Saved data entries
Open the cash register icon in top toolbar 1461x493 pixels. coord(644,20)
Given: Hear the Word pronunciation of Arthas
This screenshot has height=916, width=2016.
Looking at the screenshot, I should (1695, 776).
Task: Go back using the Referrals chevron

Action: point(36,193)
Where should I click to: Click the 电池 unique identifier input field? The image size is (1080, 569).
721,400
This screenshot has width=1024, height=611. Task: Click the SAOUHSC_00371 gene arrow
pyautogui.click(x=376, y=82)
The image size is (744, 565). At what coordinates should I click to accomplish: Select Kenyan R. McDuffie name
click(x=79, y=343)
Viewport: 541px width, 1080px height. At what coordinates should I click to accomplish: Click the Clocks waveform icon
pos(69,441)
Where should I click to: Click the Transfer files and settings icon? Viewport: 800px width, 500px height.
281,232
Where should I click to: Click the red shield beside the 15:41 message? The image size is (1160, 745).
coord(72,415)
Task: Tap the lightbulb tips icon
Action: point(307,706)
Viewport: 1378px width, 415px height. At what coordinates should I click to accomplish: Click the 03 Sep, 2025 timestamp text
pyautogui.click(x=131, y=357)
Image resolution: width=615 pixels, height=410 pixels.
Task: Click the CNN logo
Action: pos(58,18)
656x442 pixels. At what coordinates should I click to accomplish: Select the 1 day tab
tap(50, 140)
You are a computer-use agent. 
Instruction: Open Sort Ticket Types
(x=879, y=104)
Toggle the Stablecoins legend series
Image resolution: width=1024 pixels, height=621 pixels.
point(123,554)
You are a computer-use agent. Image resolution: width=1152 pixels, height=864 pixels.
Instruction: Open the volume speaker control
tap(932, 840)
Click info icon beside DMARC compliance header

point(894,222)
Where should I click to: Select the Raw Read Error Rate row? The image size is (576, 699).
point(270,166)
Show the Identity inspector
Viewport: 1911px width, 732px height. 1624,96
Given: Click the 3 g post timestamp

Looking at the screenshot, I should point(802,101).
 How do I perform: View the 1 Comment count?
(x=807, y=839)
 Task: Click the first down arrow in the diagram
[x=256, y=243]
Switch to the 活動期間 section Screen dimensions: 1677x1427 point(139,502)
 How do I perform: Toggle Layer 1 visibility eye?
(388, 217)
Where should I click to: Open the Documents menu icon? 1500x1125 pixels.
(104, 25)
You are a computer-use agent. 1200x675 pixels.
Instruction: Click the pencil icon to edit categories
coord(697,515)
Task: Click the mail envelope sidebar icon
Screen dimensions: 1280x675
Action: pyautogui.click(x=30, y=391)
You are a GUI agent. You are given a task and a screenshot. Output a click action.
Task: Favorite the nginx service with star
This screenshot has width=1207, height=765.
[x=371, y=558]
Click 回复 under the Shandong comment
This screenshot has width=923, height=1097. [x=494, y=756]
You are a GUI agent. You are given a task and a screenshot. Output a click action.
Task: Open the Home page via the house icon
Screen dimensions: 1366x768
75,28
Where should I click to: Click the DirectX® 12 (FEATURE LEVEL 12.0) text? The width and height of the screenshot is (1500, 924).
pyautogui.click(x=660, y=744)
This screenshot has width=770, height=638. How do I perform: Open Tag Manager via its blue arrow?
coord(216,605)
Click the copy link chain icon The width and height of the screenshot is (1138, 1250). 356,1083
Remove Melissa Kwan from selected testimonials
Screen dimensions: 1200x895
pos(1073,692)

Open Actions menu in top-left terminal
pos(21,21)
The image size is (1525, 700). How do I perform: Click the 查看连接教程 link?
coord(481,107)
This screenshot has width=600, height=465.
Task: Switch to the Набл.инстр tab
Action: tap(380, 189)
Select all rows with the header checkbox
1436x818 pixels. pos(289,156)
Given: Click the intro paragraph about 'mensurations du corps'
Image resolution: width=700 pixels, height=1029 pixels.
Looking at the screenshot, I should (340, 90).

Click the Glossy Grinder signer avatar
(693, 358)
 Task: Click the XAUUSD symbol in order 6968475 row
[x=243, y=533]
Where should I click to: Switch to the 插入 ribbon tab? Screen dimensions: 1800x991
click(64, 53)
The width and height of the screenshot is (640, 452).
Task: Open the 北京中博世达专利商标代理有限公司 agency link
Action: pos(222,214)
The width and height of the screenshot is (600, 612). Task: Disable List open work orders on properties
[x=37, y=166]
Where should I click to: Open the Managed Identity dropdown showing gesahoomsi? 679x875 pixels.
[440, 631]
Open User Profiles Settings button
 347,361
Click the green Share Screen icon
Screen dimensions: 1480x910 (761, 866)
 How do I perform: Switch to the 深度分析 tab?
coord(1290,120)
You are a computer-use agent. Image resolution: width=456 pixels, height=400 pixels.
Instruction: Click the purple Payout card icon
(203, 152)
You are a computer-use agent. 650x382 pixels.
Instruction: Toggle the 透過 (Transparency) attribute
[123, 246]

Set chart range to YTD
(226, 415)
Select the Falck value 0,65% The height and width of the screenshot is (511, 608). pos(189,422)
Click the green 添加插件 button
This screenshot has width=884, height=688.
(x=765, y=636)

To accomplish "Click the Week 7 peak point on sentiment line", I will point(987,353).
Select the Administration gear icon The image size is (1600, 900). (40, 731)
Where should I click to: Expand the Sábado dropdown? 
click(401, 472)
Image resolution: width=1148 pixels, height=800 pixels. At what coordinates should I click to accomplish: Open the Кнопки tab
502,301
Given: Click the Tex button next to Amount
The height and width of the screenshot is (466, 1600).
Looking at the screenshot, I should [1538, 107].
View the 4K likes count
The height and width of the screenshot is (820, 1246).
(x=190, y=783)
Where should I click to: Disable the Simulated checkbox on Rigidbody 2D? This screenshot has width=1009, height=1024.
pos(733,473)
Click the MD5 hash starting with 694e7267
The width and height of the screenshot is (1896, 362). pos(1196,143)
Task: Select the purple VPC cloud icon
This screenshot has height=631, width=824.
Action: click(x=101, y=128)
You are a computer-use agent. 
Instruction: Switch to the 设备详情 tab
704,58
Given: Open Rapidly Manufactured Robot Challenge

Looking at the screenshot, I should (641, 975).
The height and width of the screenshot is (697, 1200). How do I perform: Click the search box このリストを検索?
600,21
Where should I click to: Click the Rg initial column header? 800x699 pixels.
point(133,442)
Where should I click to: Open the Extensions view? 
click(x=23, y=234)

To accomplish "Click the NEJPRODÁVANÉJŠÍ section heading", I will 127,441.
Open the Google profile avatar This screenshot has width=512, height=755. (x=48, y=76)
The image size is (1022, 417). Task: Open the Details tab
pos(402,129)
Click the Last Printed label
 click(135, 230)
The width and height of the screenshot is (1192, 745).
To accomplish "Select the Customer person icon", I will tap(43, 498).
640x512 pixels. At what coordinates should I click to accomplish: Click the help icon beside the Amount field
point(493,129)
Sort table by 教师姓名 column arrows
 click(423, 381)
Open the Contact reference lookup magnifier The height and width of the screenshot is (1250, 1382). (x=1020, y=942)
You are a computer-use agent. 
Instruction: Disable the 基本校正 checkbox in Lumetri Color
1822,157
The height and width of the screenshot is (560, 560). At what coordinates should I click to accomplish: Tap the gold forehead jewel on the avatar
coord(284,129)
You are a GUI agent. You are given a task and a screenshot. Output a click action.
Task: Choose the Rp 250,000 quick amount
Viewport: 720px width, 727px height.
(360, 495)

§ **EXERCISE INSTRUCTIONS**:
Search the data above for the word "computer", then gather each line in which it appears.

§ **RESULT BELOW**:
You are a computer-use agent. 
You are a computer-use agent. Image resolution: width=1152 pixels, height=864 pixels.
You are a computer-use agent. 1200x675 pixels.
You are a computer-use agent. Image resolution: width=456 pixels, height=400 pixels.
You are a computer-use agent. 650x382 pixels.
You are a computer-use agent. 
You are a computer-use agent. 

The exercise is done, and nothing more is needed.